Dataset entries:

########################################

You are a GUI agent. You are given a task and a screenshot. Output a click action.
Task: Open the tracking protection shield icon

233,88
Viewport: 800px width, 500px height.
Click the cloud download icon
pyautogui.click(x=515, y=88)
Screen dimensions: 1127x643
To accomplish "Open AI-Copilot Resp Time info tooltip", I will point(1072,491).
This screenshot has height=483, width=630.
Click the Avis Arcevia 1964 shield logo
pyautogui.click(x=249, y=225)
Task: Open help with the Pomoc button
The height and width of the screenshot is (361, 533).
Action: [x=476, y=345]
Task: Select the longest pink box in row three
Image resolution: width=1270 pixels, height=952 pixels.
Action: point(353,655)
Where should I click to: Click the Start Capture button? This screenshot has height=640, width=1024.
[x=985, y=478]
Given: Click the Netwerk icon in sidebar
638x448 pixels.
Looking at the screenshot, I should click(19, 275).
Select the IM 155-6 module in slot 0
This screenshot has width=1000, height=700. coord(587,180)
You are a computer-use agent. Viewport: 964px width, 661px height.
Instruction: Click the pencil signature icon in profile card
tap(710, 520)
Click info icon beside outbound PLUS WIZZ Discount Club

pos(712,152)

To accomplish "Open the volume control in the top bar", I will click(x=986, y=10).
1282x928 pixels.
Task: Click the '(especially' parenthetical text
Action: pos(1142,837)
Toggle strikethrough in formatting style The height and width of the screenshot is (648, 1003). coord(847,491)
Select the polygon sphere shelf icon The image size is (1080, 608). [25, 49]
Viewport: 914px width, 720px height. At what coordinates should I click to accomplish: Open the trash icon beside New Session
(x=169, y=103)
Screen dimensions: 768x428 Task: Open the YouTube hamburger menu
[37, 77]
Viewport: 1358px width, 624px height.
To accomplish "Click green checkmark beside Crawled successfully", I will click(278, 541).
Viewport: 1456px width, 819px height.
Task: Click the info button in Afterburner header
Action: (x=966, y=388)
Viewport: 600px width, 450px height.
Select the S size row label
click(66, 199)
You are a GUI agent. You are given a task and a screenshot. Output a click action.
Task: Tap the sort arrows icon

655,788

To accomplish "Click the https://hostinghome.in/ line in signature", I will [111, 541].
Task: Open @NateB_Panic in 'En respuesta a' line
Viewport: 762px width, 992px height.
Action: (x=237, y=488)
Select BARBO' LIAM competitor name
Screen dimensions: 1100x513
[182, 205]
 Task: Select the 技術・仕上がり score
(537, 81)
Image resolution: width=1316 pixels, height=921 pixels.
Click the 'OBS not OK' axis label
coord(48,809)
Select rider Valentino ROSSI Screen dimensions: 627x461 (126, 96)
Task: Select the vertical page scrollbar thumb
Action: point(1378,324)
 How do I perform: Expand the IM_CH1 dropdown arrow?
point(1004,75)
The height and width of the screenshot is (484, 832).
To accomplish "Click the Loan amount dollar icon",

########################################

### [WHAT THE EXERCISE ASKS]
Would you restate every record word for word?

### [RESPONSE BELOW]
You are a GUI agent. You are given a task and a screenshot. Output a click action.
Task: Open the tracking protection shield icon

233,88
Viewport: 800px width, 500px height.
Click the cloud download icon
pyautogui.click(x=515, y=88)
Screen dimensions: 1127x643
To accomplish "Open AI-Copilot Resp Time info tooltip", I will point(1072,491).
This screenshot has height=483, width=630.
Click the Avis Arcevia 1964 shield logo
pyautogui.click(x=249, y=225)
Task: Open help with the Pomoc button
The height and width of the screenshot is (361, 533).
Action: [x=476, y=345]
Task: Select the longest pink box in row three
Image resolution: width=1270 pixels, height=952 pixels.
Action: point(353,655)
Where should I click to: Click the Start Capture button? This screenshot has height=640, width=1024.
[x=985, y=478]
Given: Click the Netwerk icon in sidebar
638x448 pixels.
Looking at the screenshot, I should click(19, 275).
Select the IM 155-6 module in slot 0
This screenshot has width=1000, height=700. coord(587,180)
You are a computer-use agent. Viewport: 964px width, 661px height.
Instruction: Click the pencil signature icon in profile card
tap(710, 520)
Click info icon beside outbound PLUS WIZZ Discount Club

pos(712,152)

To accomplish "Open the volume control in the top bar", I will click(x=986, y=10).
1282x928 pixels.
Task: Click the '(especially' parenthetical text
Action: pos(1142,837)
Toggle strikethrough in formatting style The height and width of the screenshot is (648, 1003). coord(847,491)
Select the polygon sphere shelf icon The image size is (1080, 608). [25, 49]
Viewport: 914px width, 720px height. At what coordinates should I click to accomplish: Open the trash icon beside New Session
(x=169, y=103)
Screen dimensions: 768x428 Task: Open the YouTube hamburger menu
[37, 77]
Viewport: 1358px width, 624px height.
To accomplish "Click green checkmark beside Crawled successfully", I will click(278, 541).
Viewport: 1456px width, 819px height.
Task: Click the info button in Afterburner header
Action: (x=966, y=388)
Viewport: 600px width, 450px height.
Select the S size row label
click(66, 199)
You are a GUI agent. You are given a task and a screenshot. Output a click action.
Task: Tap the sort arrows icon

655,788

To accomplish "Click the https://hostinghome.in/ line in signature", I will [111, 541].
Task: Open @NateB_Panic in 'En respuesta a' line
Viewport: 762px width, 992px height.
Action: (x=237, y=488)
Select BARBO' LIAM competitor name
Screen dimensions: 1100x513
[182, 205]
 Task: Select the 技術・仕上がり score
(537, 81)
Image resolution: width=1316 pixels, height=921 pixels.
Click the 'OBS not OK' axis label
coord(48,809)
Select rider Valentino ROSSI Screen dimensions: 627x461 (126, 96)
Task: Select the vertical page scrollbar thumb
Action: point(1378,324)
 How do I perform: Expand the IM_CH1 dropdown arrow?
point(1004,75)
The height and width of the screenshot is (484, 832).
To accomplish "Click the Loan amount dollar icon",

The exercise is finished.